What is being asked:
Transcribe every entry below word for word, but skip the pictures.

Material shown:
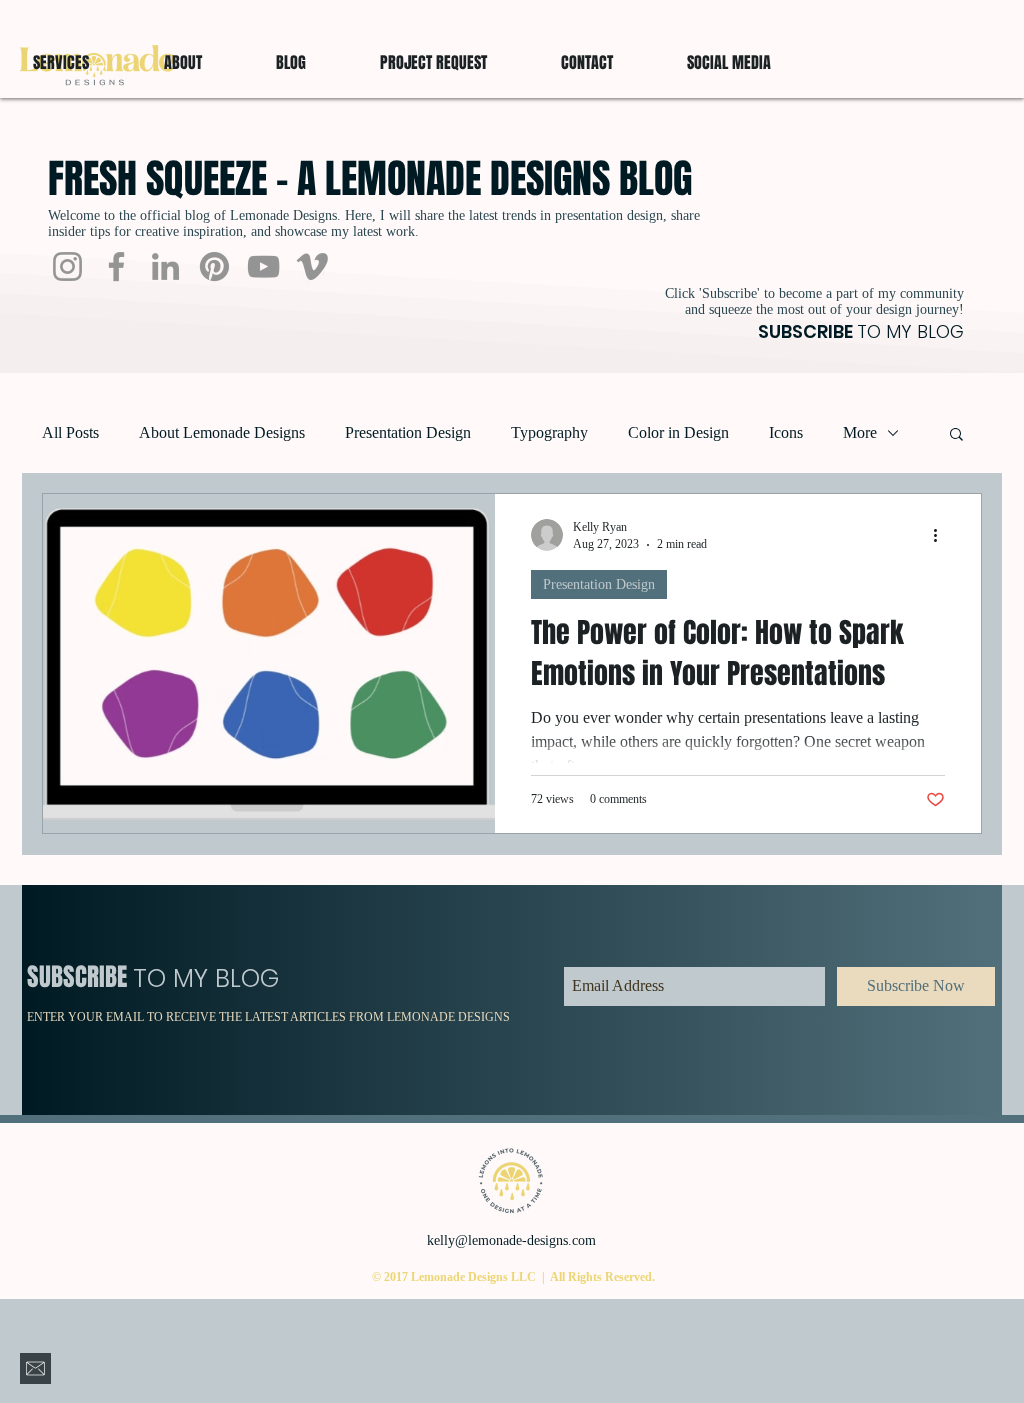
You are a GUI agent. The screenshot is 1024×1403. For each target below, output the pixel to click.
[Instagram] (67, 266)
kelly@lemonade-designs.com (511, 1240)
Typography (549, 432)
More (860, 432)
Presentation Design (408, 432)
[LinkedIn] (165, 266)
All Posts (70, 432)
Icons (786, 432)
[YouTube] (263, 266)
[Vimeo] (312, 266)
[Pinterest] (214, 266)
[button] (729, 63)
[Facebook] (116, 266)
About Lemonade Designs (222, 432)
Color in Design (678, 432)
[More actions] (942, 535)
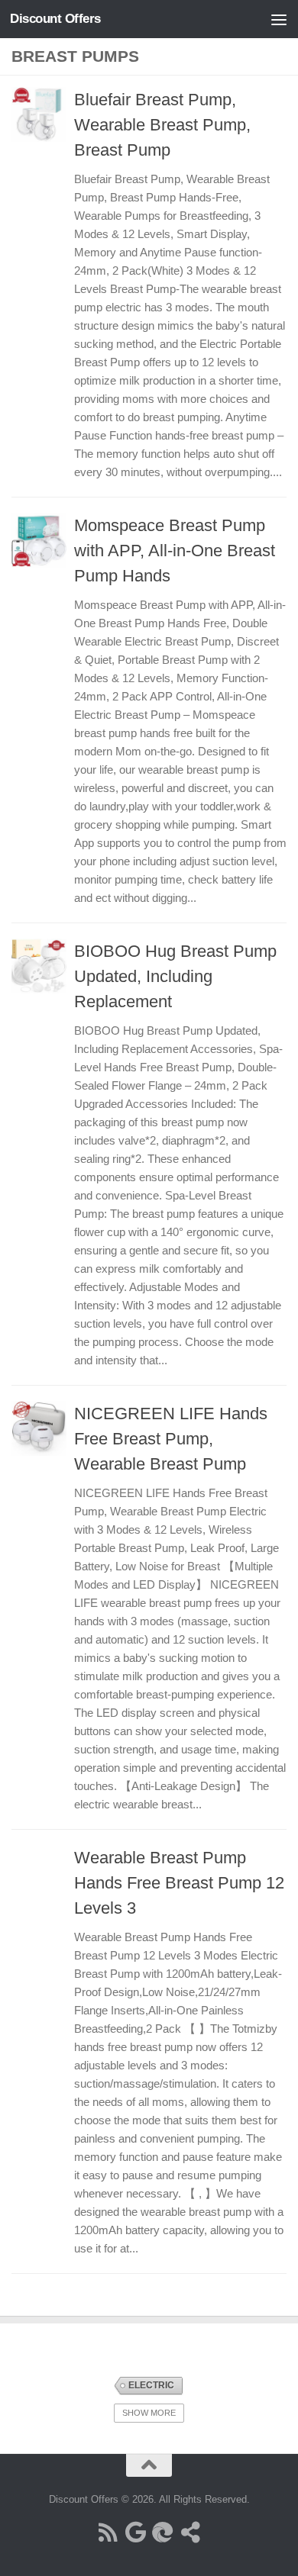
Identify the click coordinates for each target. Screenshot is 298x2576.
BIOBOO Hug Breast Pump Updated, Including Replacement (175, 976)
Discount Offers (55, 18)
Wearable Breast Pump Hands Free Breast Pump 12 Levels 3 (179, 1883)
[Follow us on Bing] (162, 2532)
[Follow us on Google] (135, 2532)
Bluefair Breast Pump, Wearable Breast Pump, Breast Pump (162, 124)
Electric (151, 2385)
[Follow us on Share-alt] (190, 2532)
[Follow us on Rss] (107, 2532)
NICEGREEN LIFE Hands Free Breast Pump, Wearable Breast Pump (170, 1438)
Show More (149, 2412)
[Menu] (279, 19)
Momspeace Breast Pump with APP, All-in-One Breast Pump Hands (174, 550)
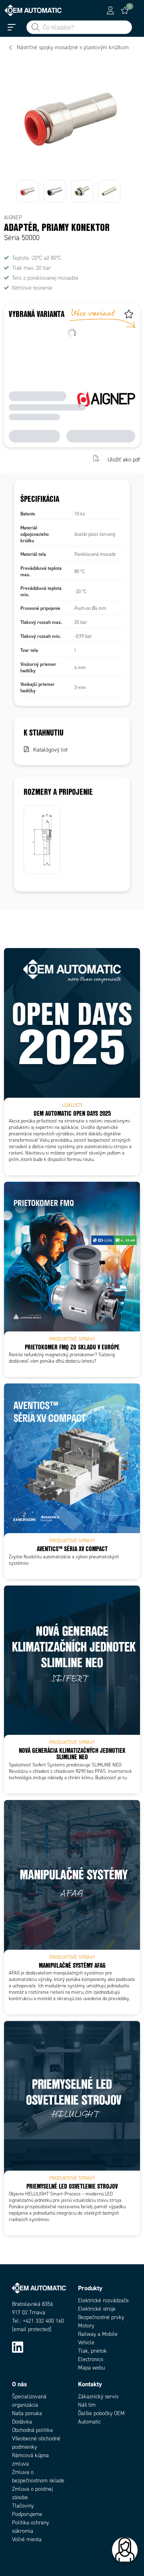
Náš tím (87, 2405)
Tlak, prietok (92, 2350)
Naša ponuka (27, 2413)
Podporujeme (27, 2514)
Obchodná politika (32, 2430)
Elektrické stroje (97, 2308)
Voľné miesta (27, 2539)
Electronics (90, 2359)
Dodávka (22, 2421)
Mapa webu (91, 2367)
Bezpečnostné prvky (101, 2317)
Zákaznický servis (98, 2396)
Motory (86, 2325)
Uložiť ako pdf (124, 459)
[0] (125, 10)
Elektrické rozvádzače (103, 2300)
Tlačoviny (23, 2505)
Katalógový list (50, 749)
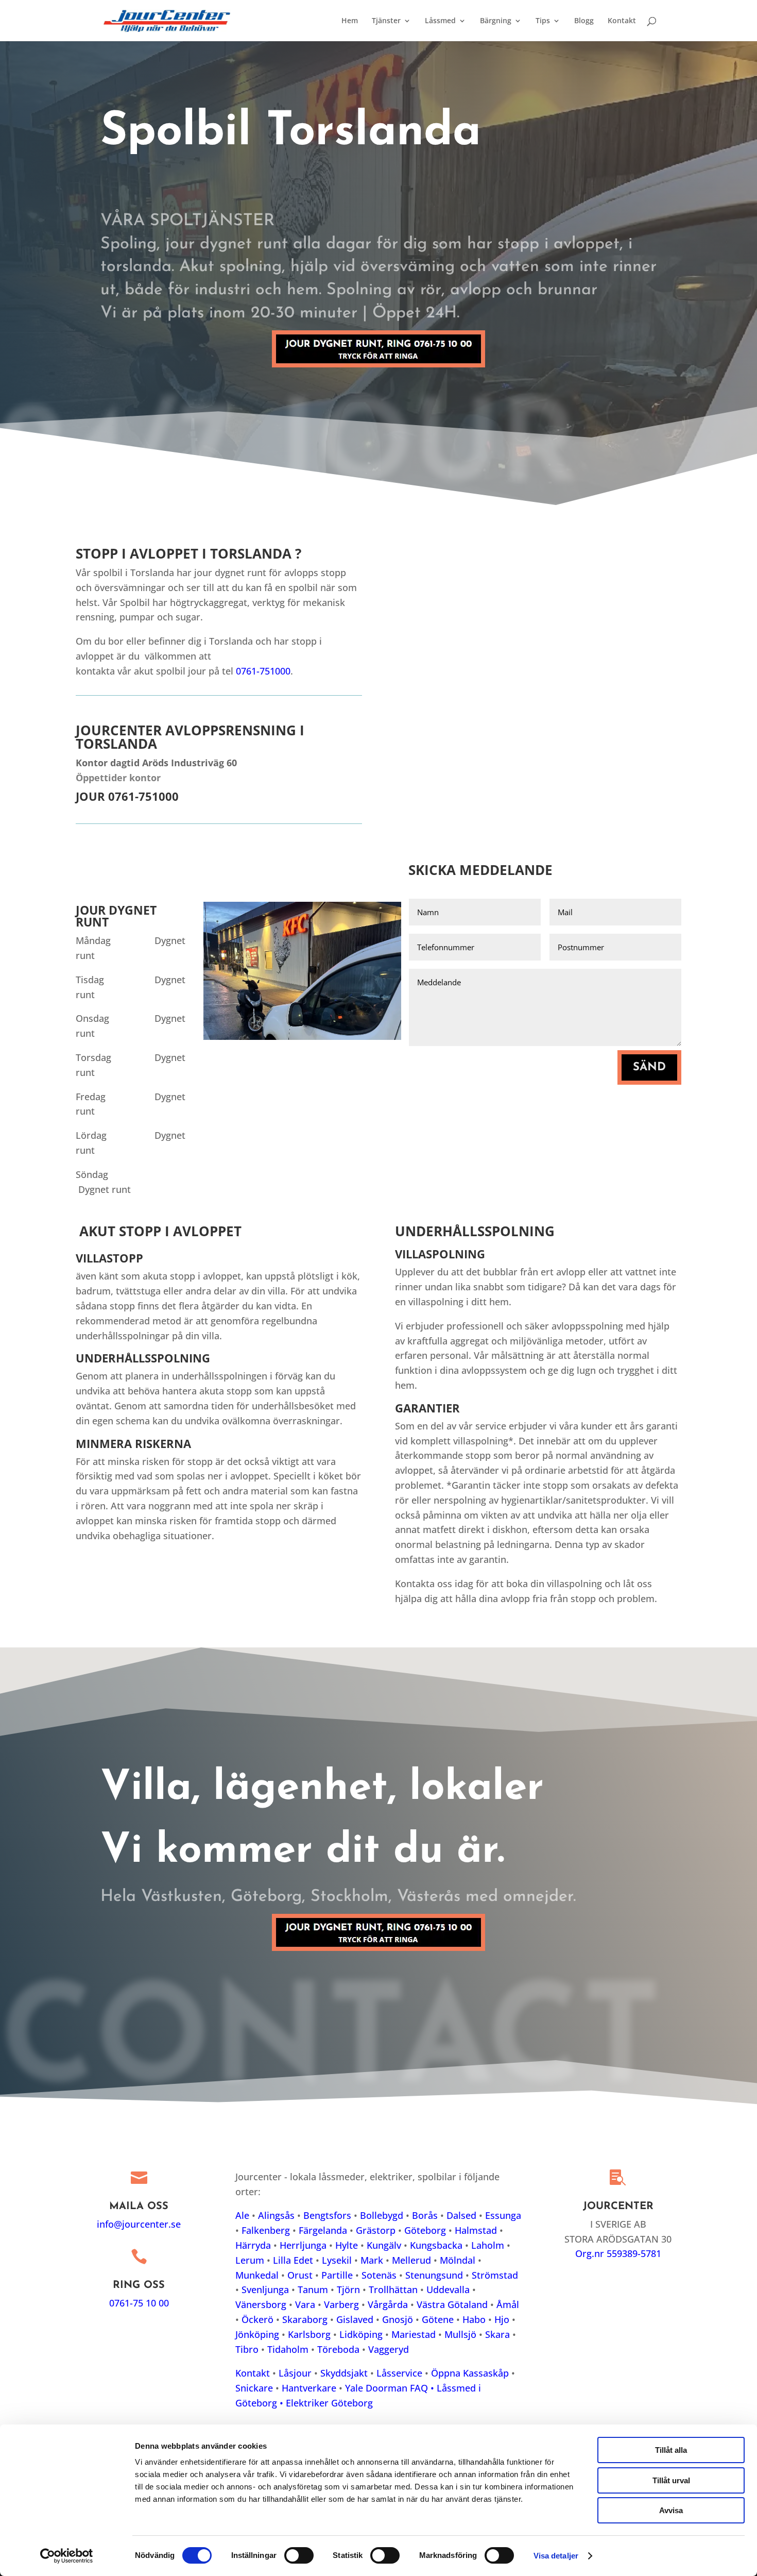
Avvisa (671, 2510)
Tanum (313, 2289)
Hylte (346, 2245)
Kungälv (384, 2245)
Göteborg (425, 2230)
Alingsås (276, 2215)
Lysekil (337, 2260)
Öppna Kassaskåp (470, 2373)
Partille (337, 2275)
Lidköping (361, 2334)
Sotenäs (379, 2275)
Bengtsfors (327, 2215)
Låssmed (440, 21)
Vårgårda (388, 2304)
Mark (371, 2260)
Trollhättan (393, 2289)
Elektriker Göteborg (329, 2403)
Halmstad (476, 2230)
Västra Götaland (452, 2304)
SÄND (649, 1067)
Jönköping (257, 2334)
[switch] (299, 2555)
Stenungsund (434, 2275)
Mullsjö (460, 2334)
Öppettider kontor (118, 777)
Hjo (501, 2319)
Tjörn (348, 2289)
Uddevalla (448, 2289)
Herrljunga (303, 2245)
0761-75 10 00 (139, 2303)
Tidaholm (287, 2349)
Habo (474, 2319)
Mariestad (413, 2334)
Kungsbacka (436, 2245)
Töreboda (338, 2349)
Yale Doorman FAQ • (391, 2388)
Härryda (253, 2245)
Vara (305, 2304)
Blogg (584, 21)
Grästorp (375, 2230)
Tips (543, 21)
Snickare (254, 2388)
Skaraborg (305, 2319)
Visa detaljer (556, 2555)
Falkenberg (266, 2230)
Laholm (487, 2245)
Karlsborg (309, 2334)
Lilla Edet (293, 2260)
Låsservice (399, 2373)
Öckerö (257, 2319)
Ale (242, 2215)
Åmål (507, 2304)
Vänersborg (260, 2304)
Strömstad (495, 2275)
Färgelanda (323, 2230)
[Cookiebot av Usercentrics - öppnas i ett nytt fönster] (67, 2556)
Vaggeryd (388, 2349)
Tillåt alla (671, 2450)
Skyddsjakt (344, 2373)
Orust (300, 2275)
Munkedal (257, 2275)
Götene (438, 2319)
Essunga (503, 2215)
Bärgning (495, 21)
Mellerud (411, 2260)
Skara (497, 2334)
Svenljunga (265, 2289)
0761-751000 (263, 671)
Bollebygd (381, 2215)
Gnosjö (397, 2319)
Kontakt (622, 21)
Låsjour (295, 2373)
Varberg (341, 2304)
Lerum (249, 2260)
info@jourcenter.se (139, 2224)
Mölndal (457, 2260)
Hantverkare (309, 2388)
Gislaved (354, 2319)
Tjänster (386, 21)
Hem (349, 21)
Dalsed (461, 2215)
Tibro (247, 2349)
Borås (425, 2215)
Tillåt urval (671, 2480)
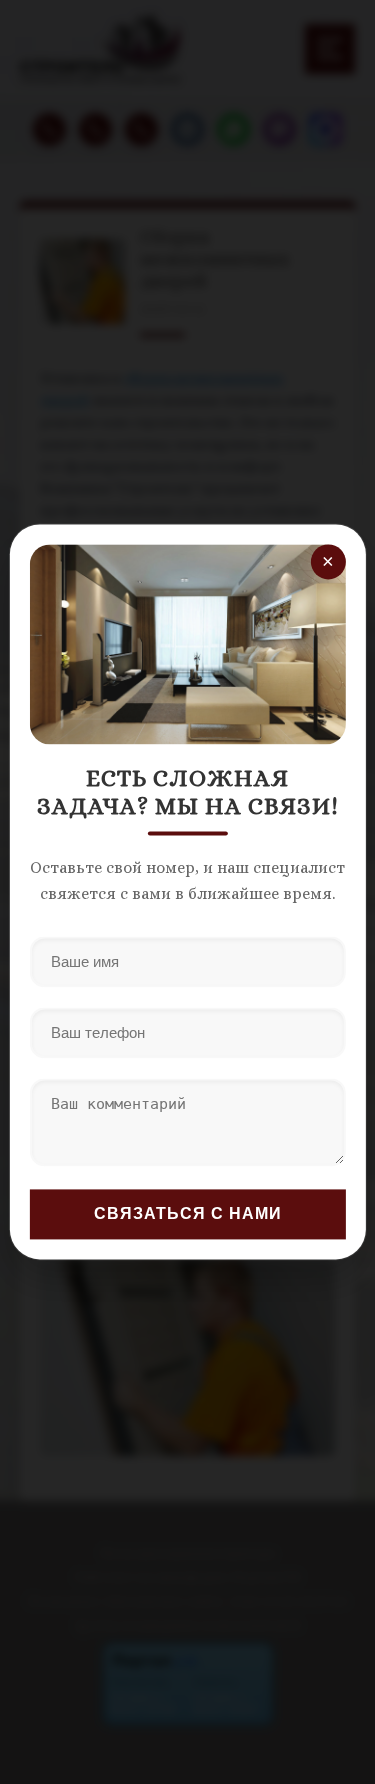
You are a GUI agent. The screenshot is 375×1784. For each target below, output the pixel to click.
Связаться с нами (188, 1214)
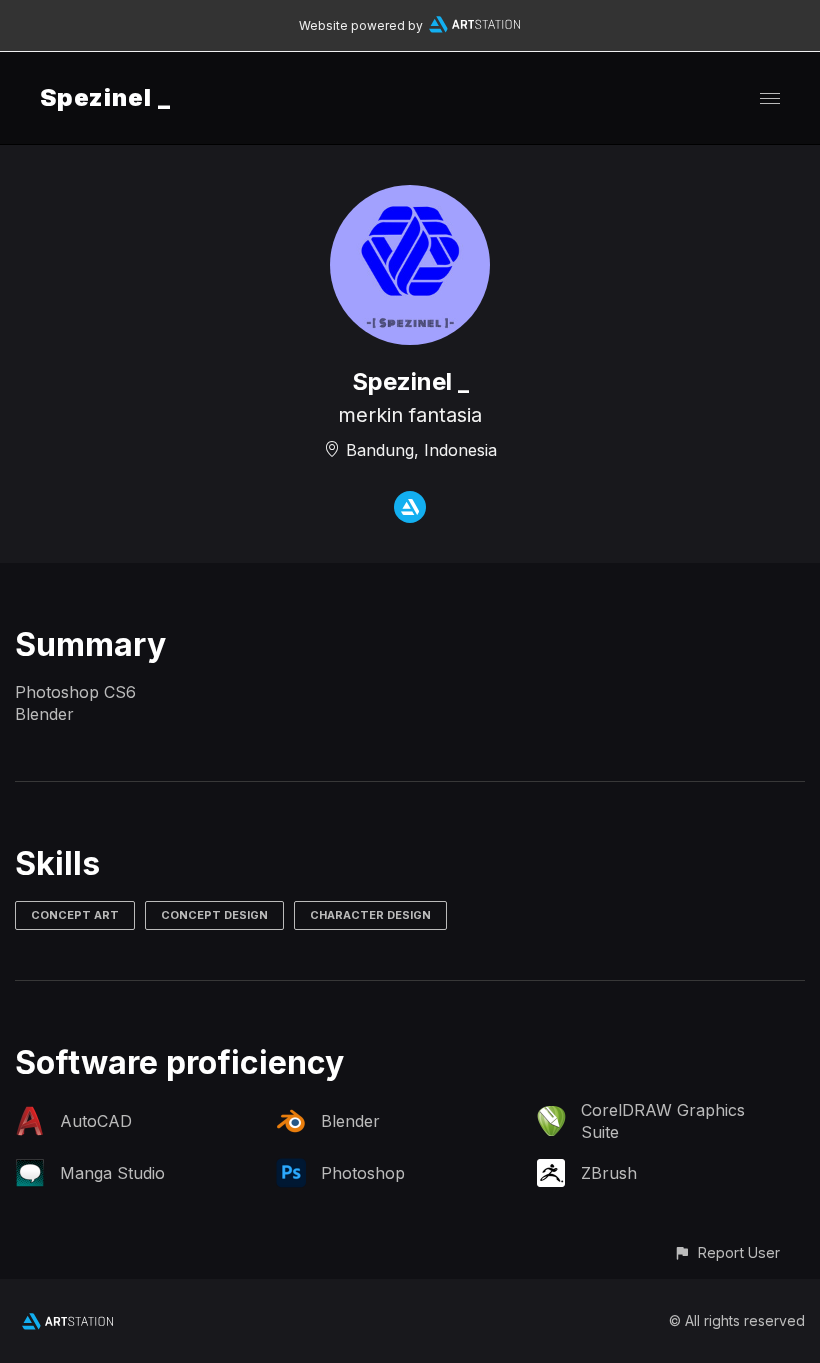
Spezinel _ (105, 97)
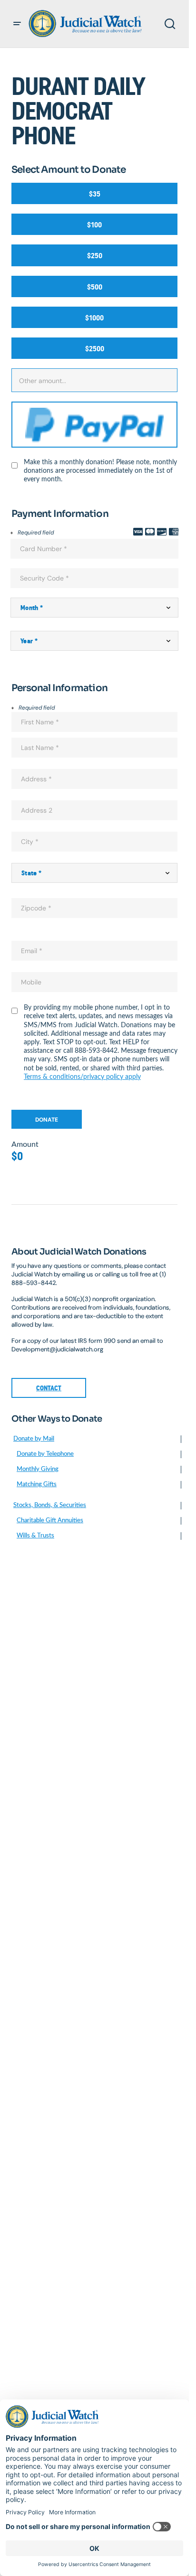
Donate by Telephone (45, 1454)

Solution to this problem:
You are a GUI agent. The screenshot is 1024×1403. For each target below, output the pixel to click.
[Instagram] (67, 266)
kelly@lemonade-designs.com (511, 1240)
Typography (549, 432)
More (860, 432)
Presentation Design (408, 432)
[LinkedIn] (165, 266)
All Posts (70, 432)
Icons (786, 432)
[YouTube] (263, 266)
[Vimeo] (312, 266)
[Pinterest] (214, 266)
[button] (729, 63)
[Facebook] (116, 266)
About Lemonade Designs (222, 432)
Color in Design (678, 432)
[More actions] (942, 535)
Identify the click coordinates for each target. Screenshot is 298x2576.
BIOBOO Hug Breast Pump Updated, Including Replacement (175, 976)
Discount Offers (55, 18)
Wearable Breast Pump Hands Free Breast Pump 12 Levels 3 (179, 1883)
[Follow us on Bing] (162, 2532)
[Follow us on Google] (135, 2532)
Bluefair Breast Pump, Wearable Breast Pump, Breast Pump (162, 124)
Electric (151, 2385)
[Follow us on Share-alt] (190, 2532)
[Follow us on Rss] (107, 2532)
NICEGREEN LIFE Hands Free Breast Pump, Wearable Breast Pump (170, 1438)
Show More (149, 2412)
[Menu] (279, 19)
Momspeace Breast Pump with APP, All-in-One Breast Pump Hands (174, 550)
Náš tím (87, 2405)
Tlak, prietok (92, 2350)
Naša ponuka (27, 2413)
Podporujeme (27, 2514)
Obchodná politika (32, 2430)
Elektrické stroje (97, 2308)
Voľné miesta (27, 2539)
Electronics (90, 2359)
Dodávka (22, 2421)
Mapa webu (91, 2367)
Bezpečnostné prvky (101, 2317)
Zákaznický servis (98, 2396)
Motory (86, 2325)
Uložiť ako pdf (124, 459)
[0] (125, 10)
Elektrické rozvádzače (103, 2300)
Tlačoviny (23, 2505)
Katalógový list (50, 749)
Avvisa (671, 2510)
Tanum (313, 2289)
Hylte (346, 2245)
Kungälv (384, 2245)
Göteborg (425, 2230)
Alingsås (276, 2215)
Lysekil (337, 2260)
Öppna Kassaskåp (470, 2373)
Partille (337, 2275)
Lidköping (361, 2334)
Sotenäs (379, 2275)
Bengtsfors (327, 2215)
Låssmed (440, 21)
Vårgårda (388, 2304)
Mark (371, 2260)
Trollhättan (393, 2289)
Elektriker Göteborg (329, 2403)
Halmstad (476, 2230)
Västra Götaland (452, 2304)
SÄND (649, 1067)
Jönköping (257, 2334)
[switch] (299, 2555)
Stenungsund (434, 2275)
Mullsjö (460, 2334)
Öppettider kontor (118, 777)
Hjo (501, 2319)
Tjörn (348, 2289)
Uddevalla (448, 2289)
Herrljunga (303, 2245)
0761-75 10 00 (139, 2303)
Tidaholm (287, 2349)
Habo (474, 2319)
Mariestad (413, 2334)
Kungsbacka (436, 2245)
Töreboda (338, 2349)
Yale Doorman FAQ • (391, 2388)
Härryda (253, 2245)
Vara (305, 2304)
Blogg (584, 21)
Grästorp (375, 2230)
Tips (543, 21)
Snickare (254, 2388)
Skaraborg (305, 2319)
Visa detaljer (556, 2555)
Falkenberg (266, 2230)
Laholm (487, 2245)
Karlsborg (309, 2334)
Lilla Edet (293, 2260)
Låsservice (399, 2373)
Öckerö (257, 2319)
Ale (242, 2215)
Åmål (507, 2304)
Vänersborg (260, 2304)
Strömstad (495, 2275)
Färgelanda (323, 2230)
[Cookiebot av Usercentrics - öppnas i ett nytt fönster] (67, 2556)
Vaggeryd (388, 2349)
Tillåt alla (671, 2450)
Skyddsjakt (344, 2373)
Orust (300, 2275)
Munkedal (257, 2275)
Götene (438, 2319)
Essunga (503, 2215)
Bärgning (495, 21)
Mellerud (411, 2260)
Skara (497, 2334)
Svenljunga (265, 2289)
0761-751000 (263, 671)
Bollebygd (381, 2215)
Gnosjö (397, 2319)
Kontakt (622, 21)
Låsjour (295, 2373)
Varberg (341, 2304)
Lerum (249, 2260)
info@jourcenter.se (139, 2224)
Mölndal (457, 2260)
Hantverkare (309, 2388)
Gislaved (354, 2319)
Tjänster (386, 21)
Hem (349, 21)
Dalsed (461, 2215)
Tibro (247, 2349)
Borås (425, 2215)
Tillåt urval (671, 2480)
You are a GUI agent. The screenshot is 375×1784. For each target below, output the pixel to click.
Связаться с нами (188, 1214)
Spezinel _ (105, 97)
Donate by Telephone (45, 1454)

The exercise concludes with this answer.